Zwei junge sympathische Mexikaner, Jose und Mauricio, kamen mit uns ins Gespräch. Wir unterhielten uns für etwa ein Stündchen mit ihnen, über dies und das, Deutschland, Mexico usw.
Gegen 20:00 zogen wir zwei dann auf den Zocalo, so heißt der zentrale Platz in vielen mexikanischen Städten. Der in Mexico City ist riesig, eine gigantische Flagge hängt auch da und wird jeden Tag mit viel Brimborium vom Militär eingeholt.
Mexiko City war trotz Dreckluft schon mal ziemlich geil. Konnte das überhaupt noch besser werden?

11. Februar 1999, Donnerstag:
Aufgestanden und duschen gewollt, kam aber kein Wasser raus, aus dem Hotelduschkopf. Schade, dann ohne.
Das mit der obskuren Touristen-ID haben wir verworfen und stattdessen am Busbahnhof zwei Tickets für morgen nach Acapulco klargemacht (je 205 Peso). Dort sind wir gleich noch ein bisschen über den Markt geschlendert und dann zurück zum Hotel. Um die Ecke gab's dort einen lecker Imbiss. Da haben wir ne Weile mit einem jungen Essenausgeber gelabert und der hat uns dann auf das Dach des Nachbargebäudes raufgebracht, wegen der Aussicht.
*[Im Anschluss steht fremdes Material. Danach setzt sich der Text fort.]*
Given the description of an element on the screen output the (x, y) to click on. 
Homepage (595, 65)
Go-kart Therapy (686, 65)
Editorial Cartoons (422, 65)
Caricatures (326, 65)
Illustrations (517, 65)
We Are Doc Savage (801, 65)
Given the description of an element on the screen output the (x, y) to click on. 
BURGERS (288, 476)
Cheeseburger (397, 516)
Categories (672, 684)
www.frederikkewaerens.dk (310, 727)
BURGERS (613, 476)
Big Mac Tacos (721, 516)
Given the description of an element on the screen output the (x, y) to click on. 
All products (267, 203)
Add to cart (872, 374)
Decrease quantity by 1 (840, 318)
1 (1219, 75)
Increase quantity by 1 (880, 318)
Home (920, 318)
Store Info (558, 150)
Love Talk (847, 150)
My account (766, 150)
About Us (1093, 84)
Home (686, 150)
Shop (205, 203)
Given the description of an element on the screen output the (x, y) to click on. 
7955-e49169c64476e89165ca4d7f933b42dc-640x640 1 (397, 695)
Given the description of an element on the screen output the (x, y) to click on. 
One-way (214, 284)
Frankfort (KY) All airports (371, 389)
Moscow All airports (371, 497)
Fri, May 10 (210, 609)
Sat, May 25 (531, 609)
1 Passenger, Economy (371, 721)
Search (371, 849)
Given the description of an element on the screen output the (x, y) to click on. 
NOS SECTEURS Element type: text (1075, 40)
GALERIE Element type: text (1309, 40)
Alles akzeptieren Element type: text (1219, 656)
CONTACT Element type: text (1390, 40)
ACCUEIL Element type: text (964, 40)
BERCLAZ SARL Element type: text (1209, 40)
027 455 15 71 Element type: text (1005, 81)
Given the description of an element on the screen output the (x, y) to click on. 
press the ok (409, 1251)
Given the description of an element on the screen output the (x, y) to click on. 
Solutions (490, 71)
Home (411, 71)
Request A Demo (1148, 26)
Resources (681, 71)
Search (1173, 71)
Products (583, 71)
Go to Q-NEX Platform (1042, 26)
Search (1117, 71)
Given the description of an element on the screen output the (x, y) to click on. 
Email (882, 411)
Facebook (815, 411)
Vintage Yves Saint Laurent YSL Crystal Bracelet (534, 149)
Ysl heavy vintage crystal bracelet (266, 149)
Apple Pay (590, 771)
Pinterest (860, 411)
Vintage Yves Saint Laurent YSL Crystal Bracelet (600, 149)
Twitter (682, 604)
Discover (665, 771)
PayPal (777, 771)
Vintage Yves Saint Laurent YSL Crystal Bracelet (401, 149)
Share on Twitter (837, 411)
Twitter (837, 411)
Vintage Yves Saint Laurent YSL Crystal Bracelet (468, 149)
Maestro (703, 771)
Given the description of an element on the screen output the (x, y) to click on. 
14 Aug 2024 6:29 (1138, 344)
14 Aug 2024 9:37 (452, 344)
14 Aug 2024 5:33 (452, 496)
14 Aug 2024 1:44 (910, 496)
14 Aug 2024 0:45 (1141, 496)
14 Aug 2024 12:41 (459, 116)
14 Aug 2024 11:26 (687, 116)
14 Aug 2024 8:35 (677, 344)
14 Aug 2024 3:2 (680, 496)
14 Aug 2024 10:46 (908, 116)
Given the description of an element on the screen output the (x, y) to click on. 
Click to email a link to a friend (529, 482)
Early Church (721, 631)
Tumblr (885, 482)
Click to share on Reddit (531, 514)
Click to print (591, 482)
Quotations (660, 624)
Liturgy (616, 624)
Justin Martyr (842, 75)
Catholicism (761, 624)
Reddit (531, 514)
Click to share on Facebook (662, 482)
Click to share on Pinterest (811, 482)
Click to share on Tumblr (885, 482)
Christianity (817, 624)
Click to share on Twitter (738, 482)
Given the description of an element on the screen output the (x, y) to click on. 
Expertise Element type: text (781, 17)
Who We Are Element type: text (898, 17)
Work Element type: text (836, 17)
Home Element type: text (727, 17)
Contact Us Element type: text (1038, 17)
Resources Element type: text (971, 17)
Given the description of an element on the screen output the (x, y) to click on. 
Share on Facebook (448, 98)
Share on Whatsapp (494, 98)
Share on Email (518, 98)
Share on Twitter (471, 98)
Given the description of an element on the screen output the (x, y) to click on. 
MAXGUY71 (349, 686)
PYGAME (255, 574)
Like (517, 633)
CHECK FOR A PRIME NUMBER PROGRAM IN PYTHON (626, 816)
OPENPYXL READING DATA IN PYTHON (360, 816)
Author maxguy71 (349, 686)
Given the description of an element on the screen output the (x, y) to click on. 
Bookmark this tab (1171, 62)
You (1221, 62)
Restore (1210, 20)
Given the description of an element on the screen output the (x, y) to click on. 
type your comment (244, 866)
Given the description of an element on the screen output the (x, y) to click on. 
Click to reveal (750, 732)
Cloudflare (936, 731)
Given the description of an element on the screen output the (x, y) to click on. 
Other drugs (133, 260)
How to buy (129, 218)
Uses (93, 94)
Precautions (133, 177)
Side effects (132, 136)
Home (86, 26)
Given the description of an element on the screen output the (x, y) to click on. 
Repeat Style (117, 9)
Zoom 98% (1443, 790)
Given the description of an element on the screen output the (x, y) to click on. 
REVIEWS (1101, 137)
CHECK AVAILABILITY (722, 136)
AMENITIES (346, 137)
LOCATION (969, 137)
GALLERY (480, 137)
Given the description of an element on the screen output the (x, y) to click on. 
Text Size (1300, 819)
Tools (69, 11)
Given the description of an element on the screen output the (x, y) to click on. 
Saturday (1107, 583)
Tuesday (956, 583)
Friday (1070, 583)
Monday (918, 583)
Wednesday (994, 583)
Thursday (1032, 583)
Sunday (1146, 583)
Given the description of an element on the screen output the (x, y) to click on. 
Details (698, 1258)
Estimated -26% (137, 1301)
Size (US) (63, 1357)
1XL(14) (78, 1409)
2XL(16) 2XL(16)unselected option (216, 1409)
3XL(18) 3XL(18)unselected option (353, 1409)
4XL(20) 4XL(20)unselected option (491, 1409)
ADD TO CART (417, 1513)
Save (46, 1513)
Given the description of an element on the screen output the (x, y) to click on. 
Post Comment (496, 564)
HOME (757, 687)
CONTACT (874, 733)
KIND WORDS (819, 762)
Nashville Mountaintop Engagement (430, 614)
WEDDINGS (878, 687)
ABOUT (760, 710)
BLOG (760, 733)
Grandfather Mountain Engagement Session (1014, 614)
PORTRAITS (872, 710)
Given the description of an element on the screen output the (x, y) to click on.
Mexikaner sind schon ein entspanntes Völkchen (und die schönen Frauen hab ich noch gar nicht mal erwähnt).



Tlatelolco - Platz der drei Generationen
Mit der Metro ging's danach nach Sevilla, in die Zona Rosa, die etwas noblere Gegend der Stadt, voller Hochhäuser und glänzender Glasfassaden. Auf einer Parkbank kamen wir mit Victor, einem Mexikaner im Anzug, der ein Weilchen in Kanada gelebt hatte, ins Gespräch. Mit ihm haben wir uns eine ganze Weile unterhalten. (Eigentlich wollte ich ihm mal eine Karte schreiben, hab ich aber bis heute nicht auf die Reihe gekriegt. Falls er das hier lesen sollte: "Hallo Victor !!!")
Aber wir hatten noch viel vor für unseren vorerst letzten Tag in der Stadt.
Ab in die Die U-Bahn nach Tlatelolco [hatte erst gedacht, ich hätte mich im Tagebuch verschrieben, heißt aber wirklich so], zum Platz der drei Generationen. Da waren Alex und ich aber mal einer Meinung: das muß man nicht gesehen haben.

Auf dem Weg zurück robbte ein klitzekleines, dreckiges Mädchen von allerbestens 6 Jahren zwischen den Beinen der Passagiere durch die U-Bahn und versuchte mit einem alten Putzlappen, der noch zerlumpter war, als ihre Kleidung, ein paar Peso zu verdienen, indem sie Leuten (mir auch) über die Schuhe wischte. Das macht einen dann doch nachdenklich. Ich gab ihr mein Kleingeld.